Copy exactly and only the lines running from the one that contains "Instruction: Switch to the 택배배송 tab" to the final line of the data below, without the pictures.

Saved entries
——
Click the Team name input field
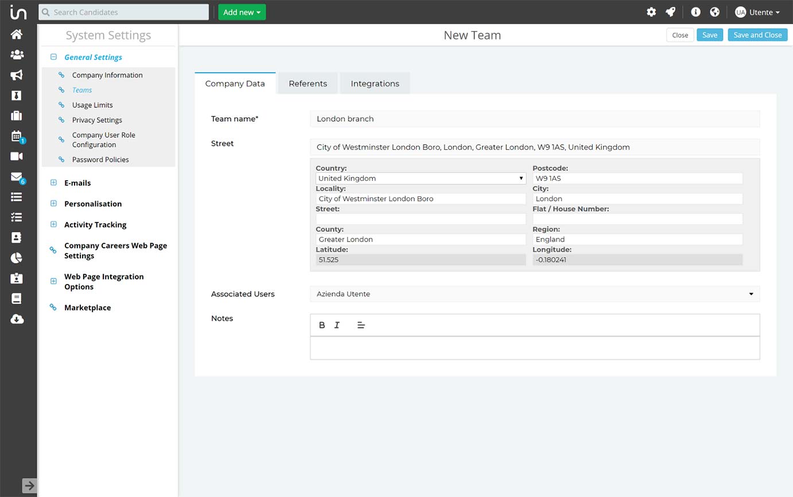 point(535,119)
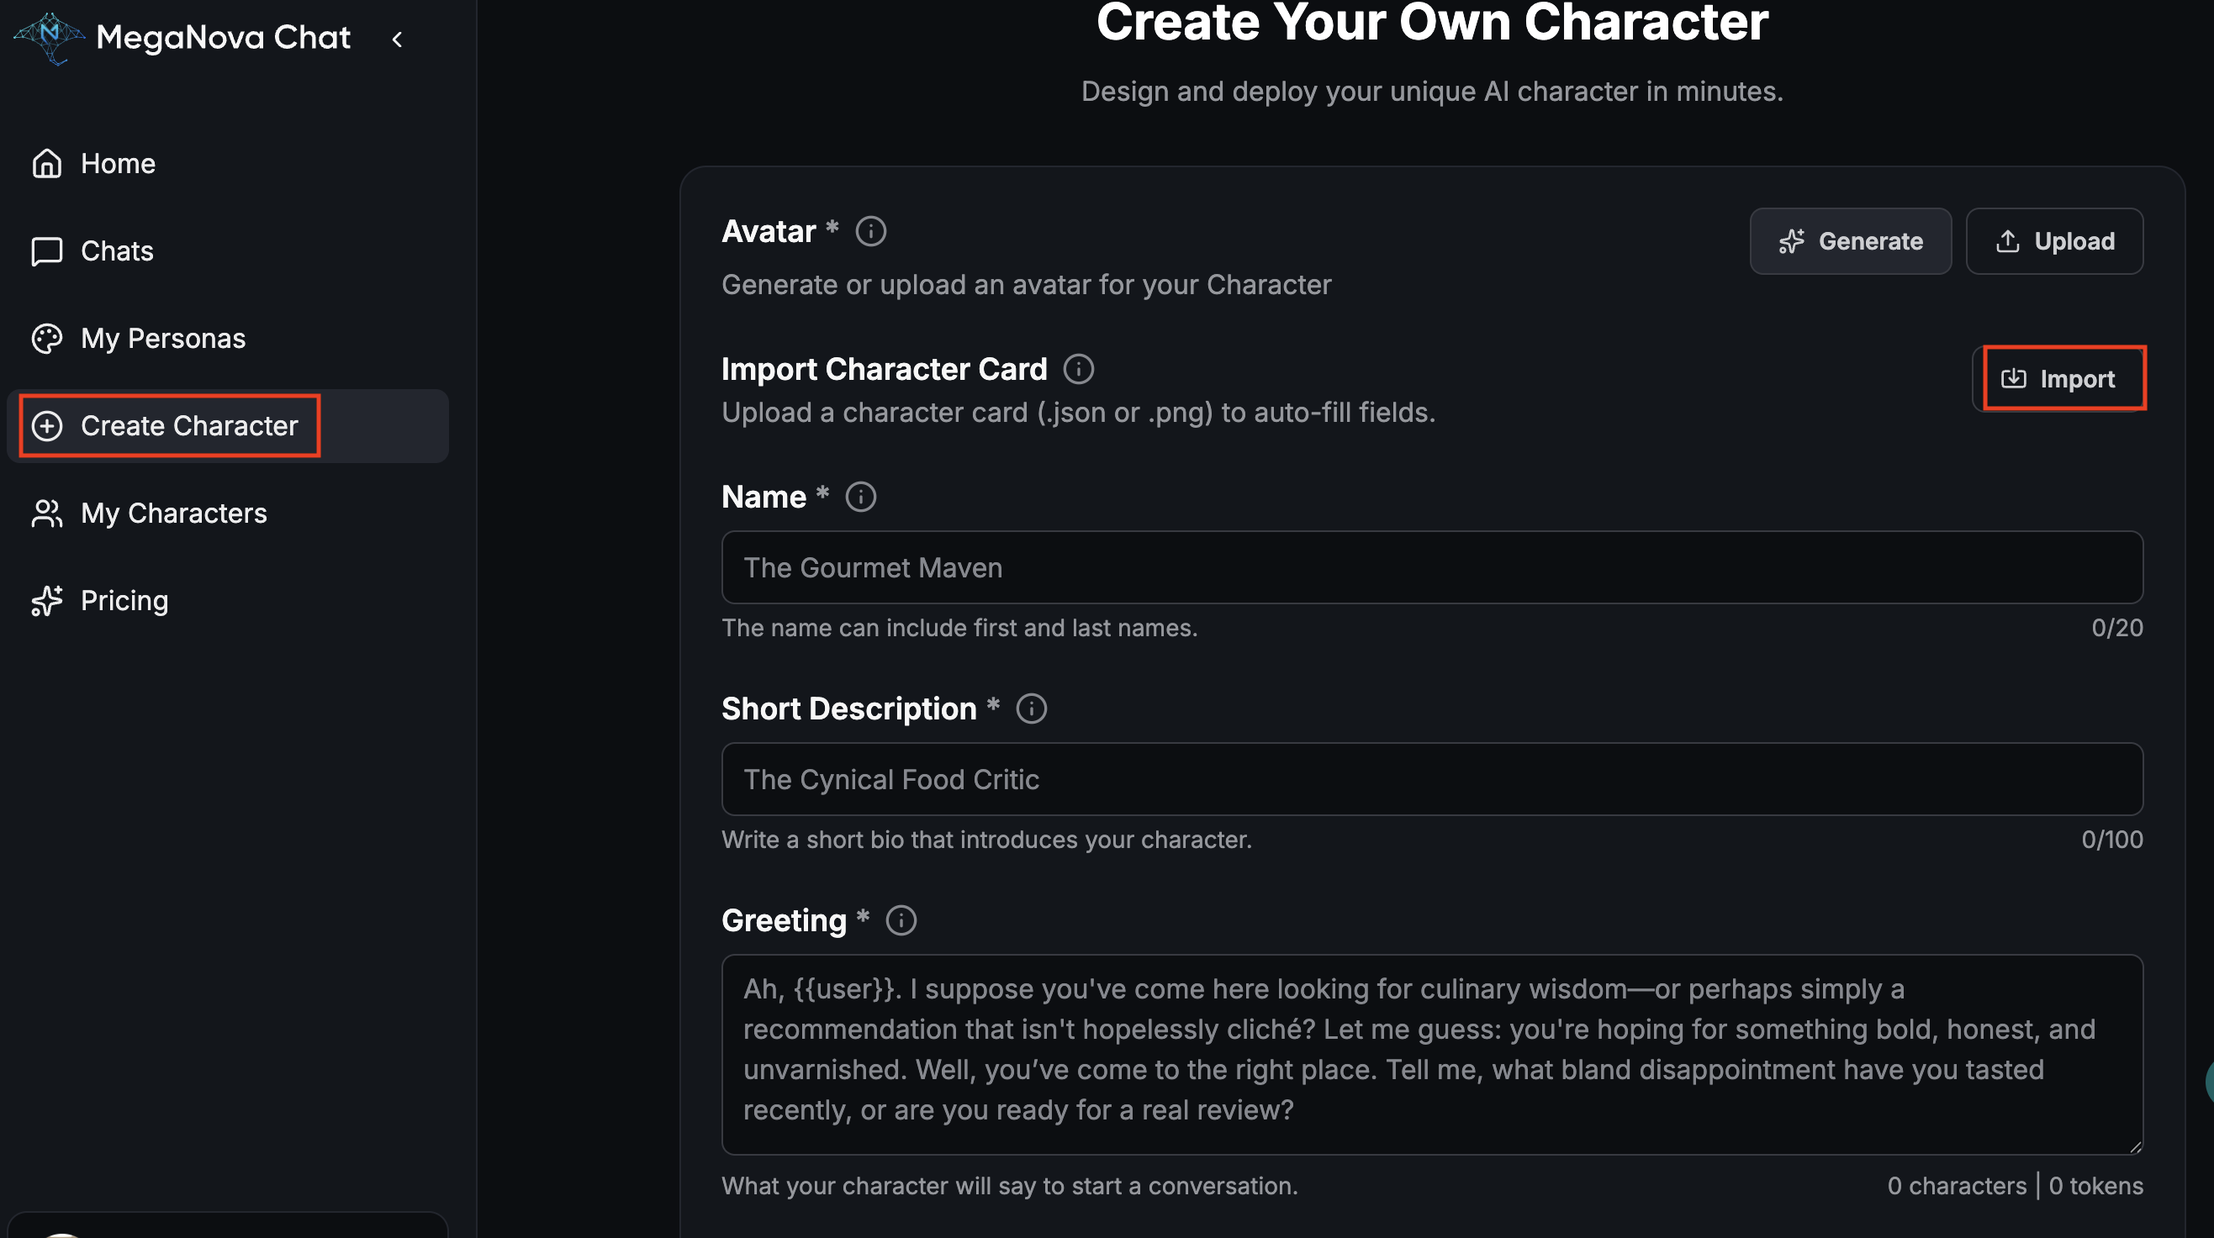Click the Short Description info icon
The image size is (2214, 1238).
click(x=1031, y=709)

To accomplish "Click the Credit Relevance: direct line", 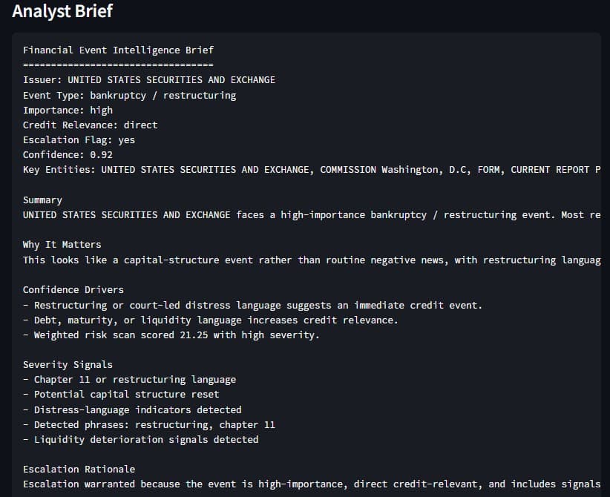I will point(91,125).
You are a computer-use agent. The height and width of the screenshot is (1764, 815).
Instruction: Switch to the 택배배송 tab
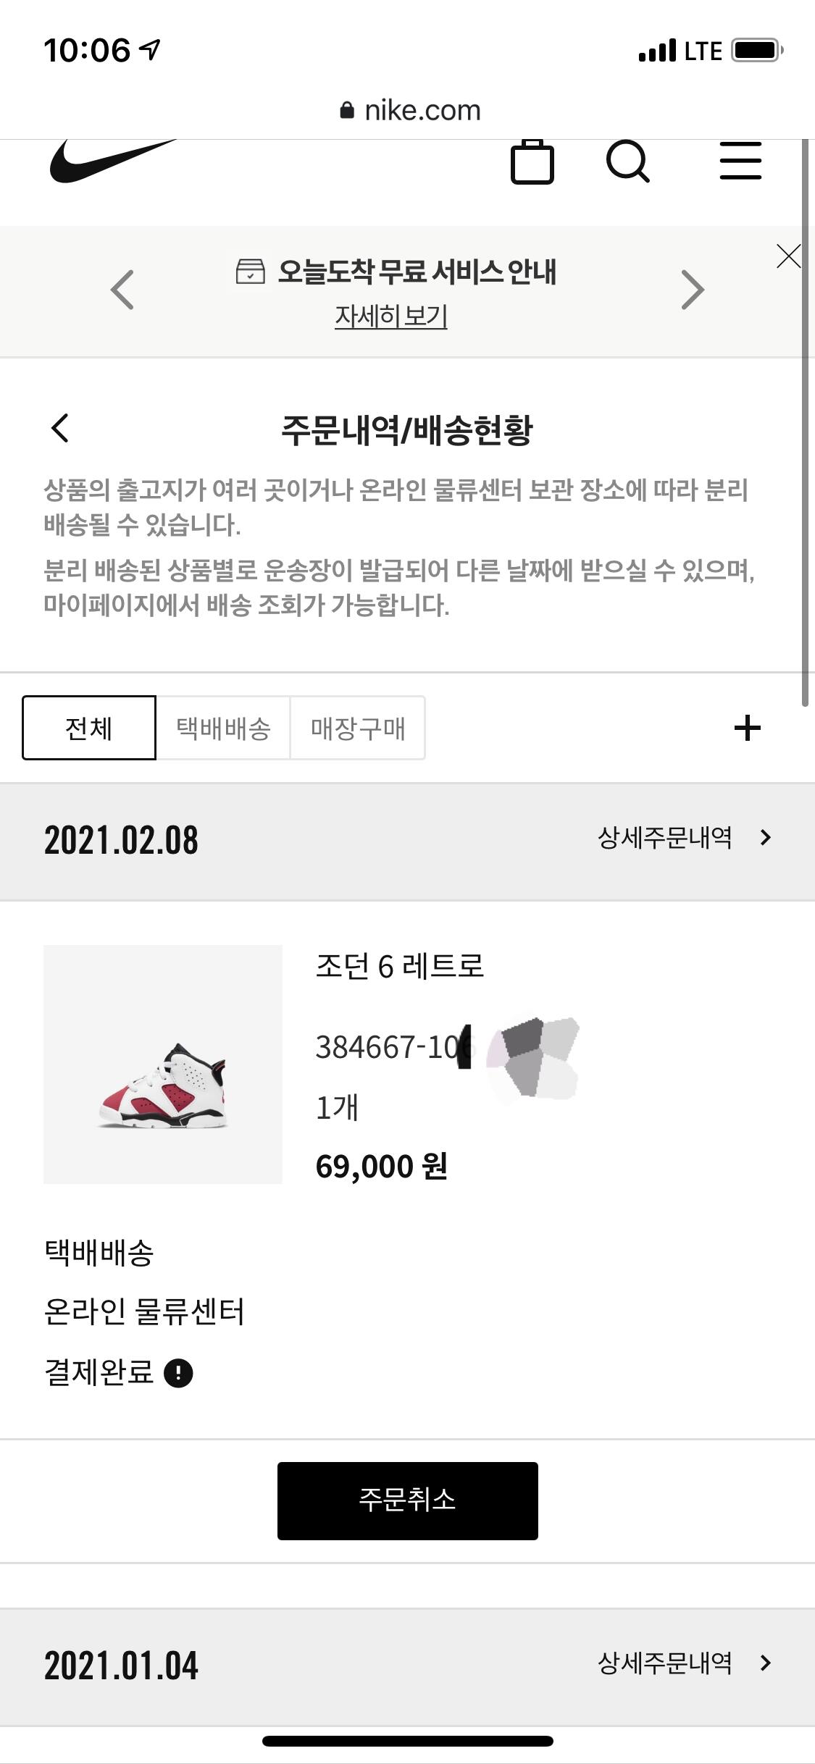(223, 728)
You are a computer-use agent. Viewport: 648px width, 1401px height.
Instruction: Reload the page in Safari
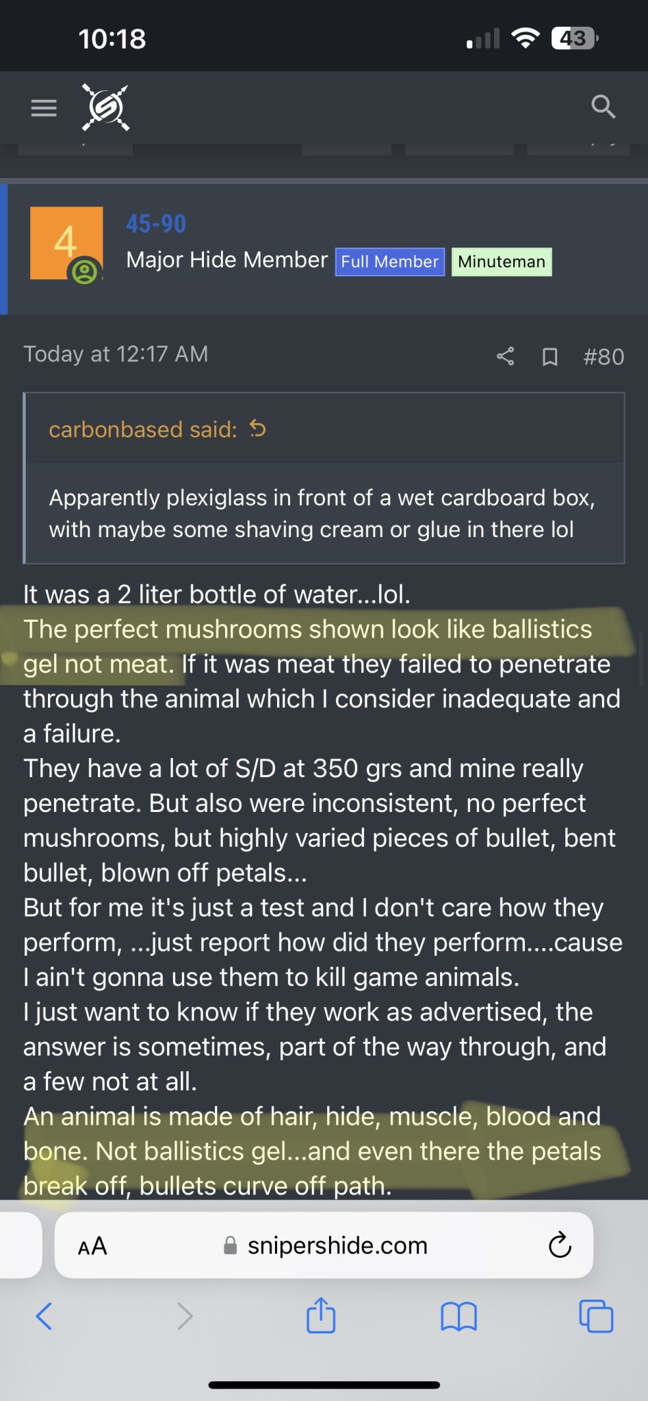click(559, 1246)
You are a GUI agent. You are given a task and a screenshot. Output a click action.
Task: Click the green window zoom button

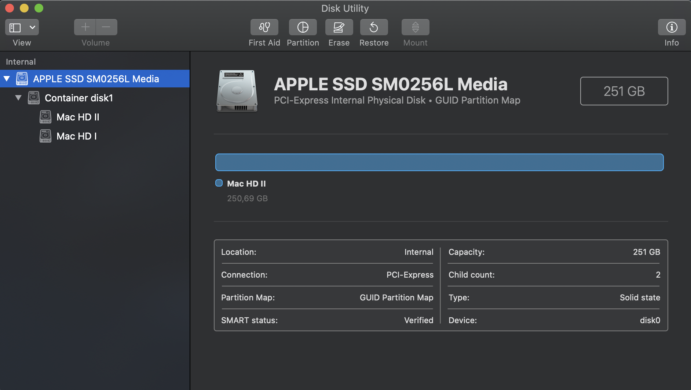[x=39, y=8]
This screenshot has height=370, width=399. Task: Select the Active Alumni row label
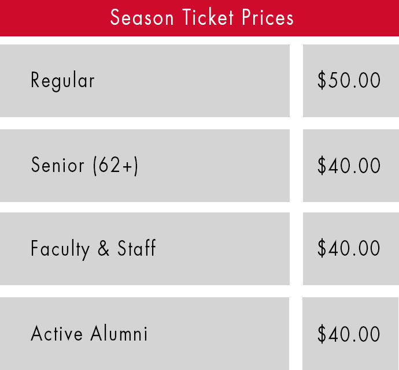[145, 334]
——
**SOLVED EXERCISE**
Instruction: Switch to the 택배배송 tab
(223, 728)
You are a computer-use agent. Viewport: 648px width, 1401px height.
Instruction: Reload the page in Safari
click(559, 1246)
You are a GUI agent. You are given a task and a screenshot. Output a click action.
Task: Click the green window zoom button

[x=39, y=8]
This screenshot has height=370, width=399. Task: Select the Active Alumni row label
[145, 334]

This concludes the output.